Memorial to the Murdered Jews of Europe
by Leslie Hossack
In 2005, Berlin dedicated this memorial to Jews who died in the Nazi Holocaust.
Memorial to the Murdered Jews of Europe, Berlin 2010
© Leslie Hossack
Today’s image is the last in a series of photographs from historic Berlin. Memorial to the Murdered Jews of Europe serves as the transition piece from Nazi Berlin to modern Israel in my exhibition CITIES OF STONE – PEOPLE OF DUST, on view at the Red Wall Gallery in Ottawa until September 2nd.
The Memorial to the Murdered Jews of Europe is located in the heart of Berlin near the Brandenburg Gate, where the Berlin Wall used to divide East and West Berlin. Design by American architect Peter Eisenman, this Holocaust memorial was inaugurated on May 10th, 2005, sixty years after the end of World War II.
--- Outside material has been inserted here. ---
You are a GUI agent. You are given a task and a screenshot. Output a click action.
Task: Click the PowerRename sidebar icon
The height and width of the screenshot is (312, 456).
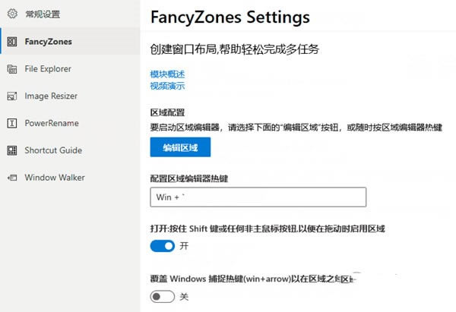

The area covers four and a half acres, and consists of 2,711 blocks or stelae arranged in a grid. Narrow, undulating pathways run between the blank, concrete stelae which measure 7 feet 10 inches long, 3 feet 1 inch wide, and vary in height from 8 inches to 15 feet 9 inches. The site reminds one of an ancient graveyard, such as the Jewish cemetery on the Mount of Olives in Jerusalem. “I fought to keep names off the stones, because having names on them would turn it into a graveyard,” said Eisenman.”I like to think that people will use it for short cuts, as an everyday experience, not as a holy place.”
Beneath the memorial, an underground information centre holds the names of all known Jewish Holocaust victims; these names were obtained from the Israeli Holocaust History Museum at Yad Vashem in Jerusalem. Originally Eisenman objected to the inclusion of an information centre under the field of stelae, but later he said, “One is the unforgettable, which is the silence of the field; the other is the memorable, which is recorded in the archives.”
Over 70 years after Hitler and the Nazis came to power in 1933, Berlin dedicated this memorial to the more than six million Jews who died in the Holocaust, the murdered Jews of Europe.